Hard at work

Nov 20, 2009 22:19



in a chat window, today:

me: break time! back in 10.

Sent at 11:01 AM on Friday

me: back

Sent at 11:25 AM on Friday

Andrew: to back.

me: alone against the darkness

Andrew: that's us - the Old Firm.

me: looks bad this time. there's a lot of them...

Andrew: Lucky I brought Velma then. You're never outnumbered with a heavy reliable dexax needler pistol.

me: ...


.always nice working with a professional.

Andrew: My card.

me: thank you. and mine.

Andrew: Too kind.

me: I was planning to fight this side with my trusty shotgun
go with what you know, I always think.

Sent at 11:40 AM on Friday

me: perhaps the chainsaw if matters get... personal.

Sent at 11:41 AM on Friday

Andrew: "Mr Chompy?" You still have that thing? I though The Judge made you leave it in your toolshed.

me: ahh, well...
seemed reasonable to put it in the boot tonight. considering the invitation...
and I didn't want to distress His Honour with pesky details

Andrew: Yep. Damn alien demon vampire ghosts. Why are we talking to them this time, rather than just skipping to the application of excessive force?

me: honestly?

Andrew: Honestly.

me: I'm a little worried they won't notice the chainsaw, when it comes to it.

Andrew: Paint it dayglo.
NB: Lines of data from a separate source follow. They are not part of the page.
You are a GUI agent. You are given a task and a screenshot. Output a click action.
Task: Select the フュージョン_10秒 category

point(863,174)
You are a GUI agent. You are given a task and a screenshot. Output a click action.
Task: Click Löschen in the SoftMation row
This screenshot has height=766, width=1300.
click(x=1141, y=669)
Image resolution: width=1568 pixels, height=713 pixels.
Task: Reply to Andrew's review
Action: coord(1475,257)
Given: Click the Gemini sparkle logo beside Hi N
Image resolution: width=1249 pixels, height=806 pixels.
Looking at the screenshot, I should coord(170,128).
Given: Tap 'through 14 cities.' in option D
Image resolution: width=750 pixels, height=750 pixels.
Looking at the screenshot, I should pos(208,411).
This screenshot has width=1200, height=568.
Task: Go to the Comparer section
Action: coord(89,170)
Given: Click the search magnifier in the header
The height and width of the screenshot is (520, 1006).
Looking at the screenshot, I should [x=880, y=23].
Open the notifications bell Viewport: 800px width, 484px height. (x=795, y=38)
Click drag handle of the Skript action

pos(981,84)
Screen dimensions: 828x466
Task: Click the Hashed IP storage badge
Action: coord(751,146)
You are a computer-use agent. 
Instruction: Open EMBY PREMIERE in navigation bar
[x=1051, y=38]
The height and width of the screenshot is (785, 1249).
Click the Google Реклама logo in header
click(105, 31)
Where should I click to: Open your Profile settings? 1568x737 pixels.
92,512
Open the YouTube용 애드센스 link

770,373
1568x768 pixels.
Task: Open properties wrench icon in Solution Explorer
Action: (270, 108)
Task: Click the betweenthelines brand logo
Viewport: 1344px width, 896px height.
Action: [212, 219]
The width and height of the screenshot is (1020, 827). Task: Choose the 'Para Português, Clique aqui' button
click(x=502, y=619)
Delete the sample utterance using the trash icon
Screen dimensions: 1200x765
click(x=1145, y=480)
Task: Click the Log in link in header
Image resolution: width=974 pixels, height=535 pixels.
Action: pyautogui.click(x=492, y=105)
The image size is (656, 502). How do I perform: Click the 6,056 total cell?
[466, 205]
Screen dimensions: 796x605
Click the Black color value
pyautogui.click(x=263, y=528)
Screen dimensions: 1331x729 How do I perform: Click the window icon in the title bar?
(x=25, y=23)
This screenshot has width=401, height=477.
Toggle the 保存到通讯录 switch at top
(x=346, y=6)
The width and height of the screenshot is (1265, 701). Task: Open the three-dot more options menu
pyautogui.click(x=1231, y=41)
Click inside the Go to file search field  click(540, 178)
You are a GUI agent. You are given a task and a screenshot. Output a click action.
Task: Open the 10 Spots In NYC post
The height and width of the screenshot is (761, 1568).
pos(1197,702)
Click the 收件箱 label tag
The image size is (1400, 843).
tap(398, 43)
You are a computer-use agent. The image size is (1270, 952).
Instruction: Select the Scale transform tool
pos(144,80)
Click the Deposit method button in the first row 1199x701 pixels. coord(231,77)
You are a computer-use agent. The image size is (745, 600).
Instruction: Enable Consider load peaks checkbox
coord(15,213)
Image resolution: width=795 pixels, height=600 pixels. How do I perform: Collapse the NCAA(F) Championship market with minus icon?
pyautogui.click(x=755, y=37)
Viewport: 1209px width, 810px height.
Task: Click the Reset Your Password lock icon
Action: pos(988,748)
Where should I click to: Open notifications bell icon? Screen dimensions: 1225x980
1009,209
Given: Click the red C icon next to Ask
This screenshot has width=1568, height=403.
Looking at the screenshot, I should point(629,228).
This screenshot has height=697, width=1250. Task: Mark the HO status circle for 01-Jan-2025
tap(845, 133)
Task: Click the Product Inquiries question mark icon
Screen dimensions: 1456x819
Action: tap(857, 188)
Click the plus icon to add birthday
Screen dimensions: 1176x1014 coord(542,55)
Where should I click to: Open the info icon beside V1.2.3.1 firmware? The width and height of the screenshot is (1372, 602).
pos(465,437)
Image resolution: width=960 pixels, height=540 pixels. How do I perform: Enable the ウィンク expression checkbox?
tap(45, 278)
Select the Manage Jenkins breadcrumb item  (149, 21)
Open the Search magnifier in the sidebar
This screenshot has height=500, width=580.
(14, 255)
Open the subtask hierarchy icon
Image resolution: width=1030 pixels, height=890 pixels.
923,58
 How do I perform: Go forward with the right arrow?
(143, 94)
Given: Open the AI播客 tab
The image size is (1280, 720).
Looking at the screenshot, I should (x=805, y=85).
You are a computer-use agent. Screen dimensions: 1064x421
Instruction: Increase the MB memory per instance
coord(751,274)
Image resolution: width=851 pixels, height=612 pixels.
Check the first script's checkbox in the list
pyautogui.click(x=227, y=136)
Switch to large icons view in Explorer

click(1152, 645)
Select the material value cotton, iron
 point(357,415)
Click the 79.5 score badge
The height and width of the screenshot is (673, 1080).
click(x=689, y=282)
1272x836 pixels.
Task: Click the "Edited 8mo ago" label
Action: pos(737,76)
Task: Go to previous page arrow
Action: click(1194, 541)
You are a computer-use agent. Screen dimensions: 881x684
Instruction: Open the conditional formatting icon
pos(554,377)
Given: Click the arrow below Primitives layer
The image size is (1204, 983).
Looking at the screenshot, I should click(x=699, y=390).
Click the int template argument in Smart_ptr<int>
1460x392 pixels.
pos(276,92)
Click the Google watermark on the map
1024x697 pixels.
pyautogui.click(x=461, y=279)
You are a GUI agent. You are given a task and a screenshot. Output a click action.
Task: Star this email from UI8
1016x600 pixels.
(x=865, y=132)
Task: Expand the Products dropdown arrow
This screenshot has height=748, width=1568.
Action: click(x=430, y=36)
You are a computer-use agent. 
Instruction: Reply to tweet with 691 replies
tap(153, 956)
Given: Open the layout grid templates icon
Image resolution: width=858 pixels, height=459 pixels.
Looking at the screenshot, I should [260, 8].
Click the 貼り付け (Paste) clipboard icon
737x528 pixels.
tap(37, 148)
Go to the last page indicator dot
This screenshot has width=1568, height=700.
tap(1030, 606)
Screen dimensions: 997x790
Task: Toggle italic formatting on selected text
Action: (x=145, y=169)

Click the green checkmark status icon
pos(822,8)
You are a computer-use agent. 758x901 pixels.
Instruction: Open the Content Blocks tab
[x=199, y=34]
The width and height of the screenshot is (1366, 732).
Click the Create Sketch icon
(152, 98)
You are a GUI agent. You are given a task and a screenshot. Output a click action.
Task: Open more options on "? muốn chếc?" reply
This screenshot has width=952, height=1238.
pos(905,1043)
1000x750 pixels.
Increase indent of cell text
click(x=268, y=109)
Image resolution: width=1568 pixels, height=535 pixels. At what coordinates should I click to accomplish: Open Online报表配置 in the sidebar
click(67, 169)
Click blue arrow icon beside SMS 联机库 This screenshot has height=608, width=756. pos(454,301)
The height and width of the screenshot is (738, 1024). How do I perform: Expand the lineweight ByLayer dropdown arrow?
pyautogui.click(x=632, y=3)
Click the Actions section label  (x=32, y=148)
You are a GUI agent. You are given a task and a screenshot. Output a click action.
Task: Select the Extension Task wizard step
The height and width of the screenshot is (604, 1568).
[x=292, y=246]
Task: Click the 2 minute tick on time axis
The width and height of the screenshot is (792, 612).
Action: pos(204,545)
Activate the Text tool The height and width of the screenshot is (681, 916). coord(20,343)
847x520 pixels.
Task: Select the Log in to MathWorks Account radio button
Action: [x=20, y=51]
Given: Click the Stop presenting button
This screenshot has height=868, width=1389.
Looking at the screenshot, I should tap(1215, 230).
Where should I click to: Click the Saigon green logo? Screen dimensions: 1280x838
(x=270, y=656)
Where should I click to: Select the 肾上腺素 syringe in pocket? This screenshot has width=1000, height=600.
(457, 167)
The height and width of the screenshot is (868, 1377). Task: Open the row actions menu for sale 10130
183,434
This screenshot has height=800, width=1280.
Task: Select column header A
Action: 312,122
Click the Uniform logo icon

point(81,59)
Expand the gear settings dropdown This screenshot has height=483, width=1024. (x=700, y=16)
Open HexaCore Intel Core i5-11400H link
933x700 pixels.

Or put running lights on it.

me: well, that. but mightn't I need a silver chain or some such thing?

Andrew: Rubbed in garlic and full of cold germs. Yep.

me: there's the problem

Andrew: There's always a problem, so nu?

me: once London's Finest got through 'reconditioning' him, I haven't had time to re-anoint the old feller

Andrew: www.fearless-thing-hunters-shack.com.
They deliver overnight. Or overday, anyway. They're busy at night.

me: plus, the new vicar didn't seem to understand when I brought him up to the holy water font

Andrew: The jerry can prolly put him off, right?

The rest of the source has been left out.